If he means, of late, he might have a point. We bet everything on the first few months, which made sense, given the state we were in back at the start of the year. We raced to 30m by Mar 31, but have barely added 10m since then. France, Germany, Italy, Spain and others are going to catch us up within a month at the current rate.
Source
Looks good for them right now as they've seen off their second/third wave and should have high communal levels of natural immunity, which might help more with suppressing Delta than vaccines.
We, on the other hand, are looking at a big fucking challenge in the second half of the year.
One of the first computer games I ever played was this:
In this clip, the early leader wins. But if you play it more than once, you know there's no way you'd take that for granted.
That's what's happening here. People naturally got on a bit of a high after the uncertainty as Brexit dragged on, and the utter human and social disaster of January and February. We raced ahead of Europe in 'the vaccine race', deaths dropped off quickly. That's what you call a salient psychological moment. The high point, the relief, after the massive worry and loss. It sticks in people's minds. And it looked like we had done better than Europe. Felt pretty smug and grateful. Even safe, when many of us got our first jabs sooner than expected.
But this 'race' isn't over, not by a long straight. All we did was get out of a hole we dug ourselves, and 'took the lead', on the back of taking AZ's early supply.

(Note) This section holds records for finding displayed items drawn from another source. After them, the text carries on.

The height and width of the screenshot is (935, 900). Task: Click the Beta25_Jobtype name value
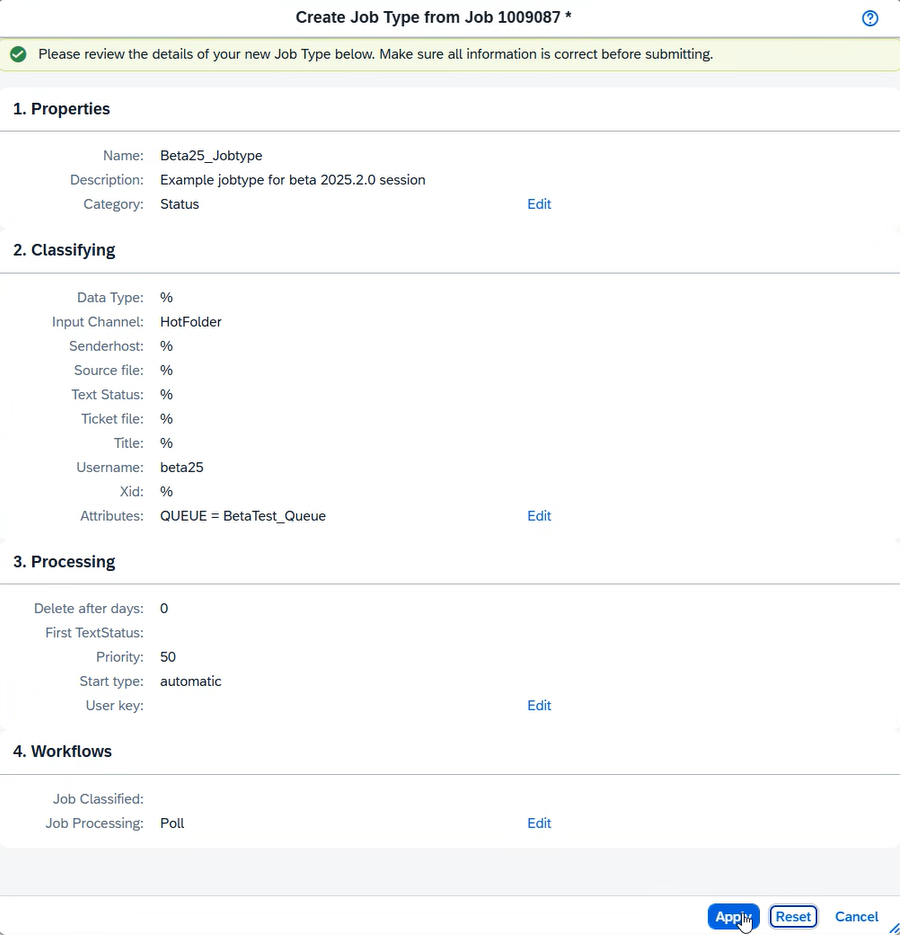[211, 156]
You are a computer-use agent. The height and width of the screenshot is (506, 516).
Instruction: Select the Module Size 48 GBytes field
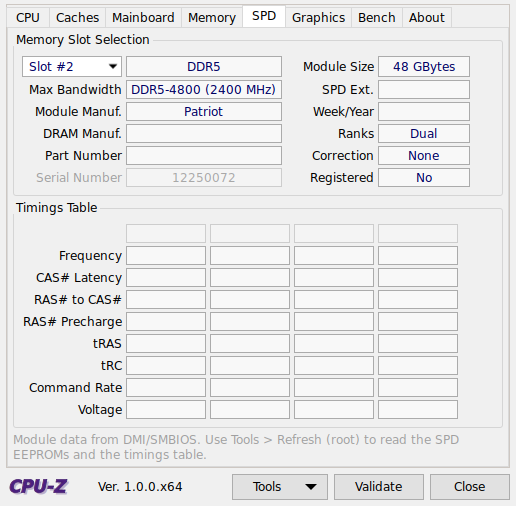tap(424, 67)
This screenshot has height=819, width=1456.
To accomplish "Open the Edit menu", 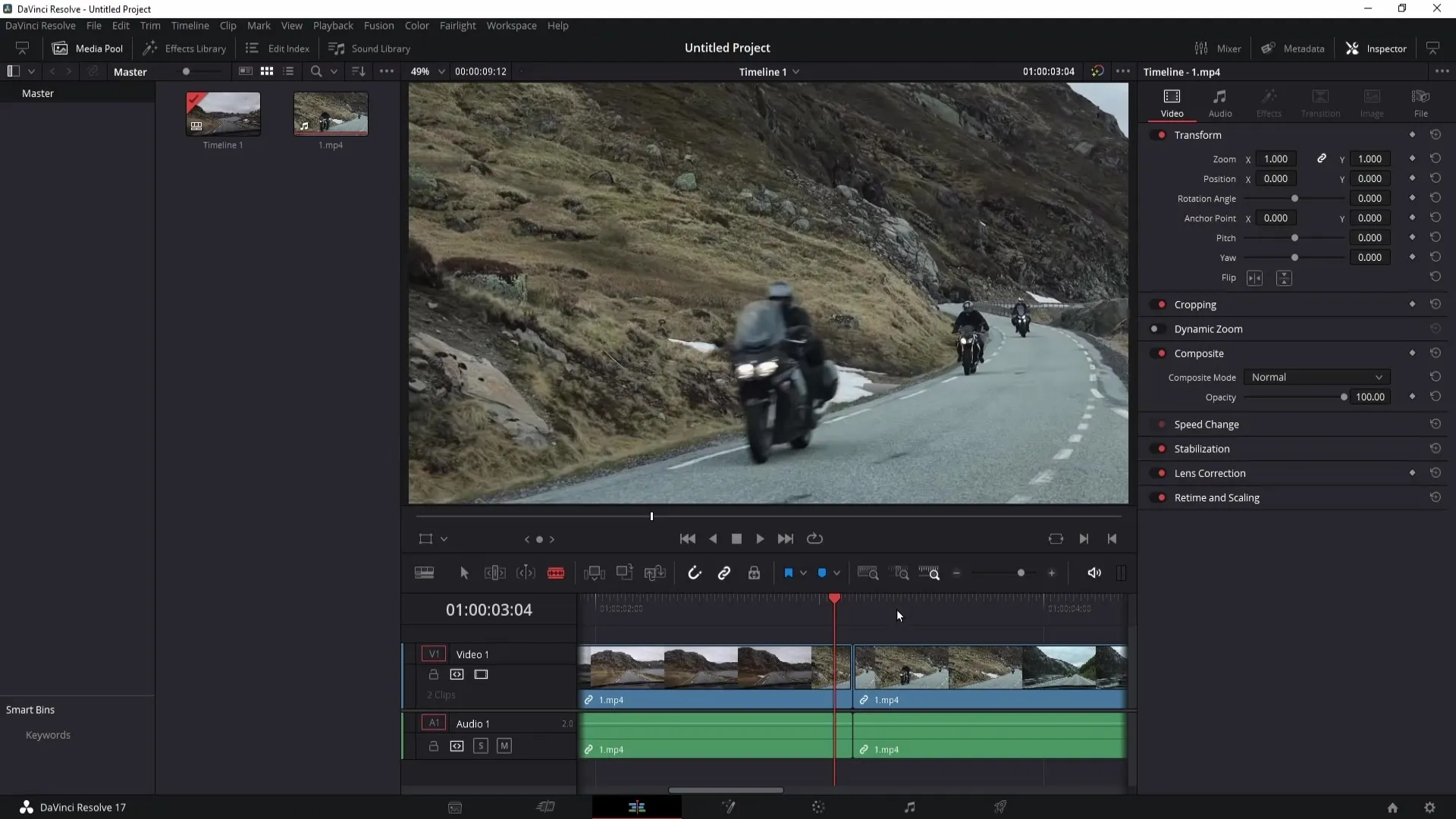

Now we'll need to see if AZ holds up against Delta, complete what vaccinations remain, then get a booster. Then start all over again for the winter. And hope we don't discover that we brought Beta back from Europe and seeded it on the quiet.
The dynamics are really going to be very complicated and I wouldn't make any predictions.
But right now, the clouds are parting for Europe, whilst the forecast for the UK is as unpredictable as our summers usually are. Not that Europe can't fuck this up big time, yet again. Just that we have not even come close to finishing the race by 'winning' the first round of vaccinations.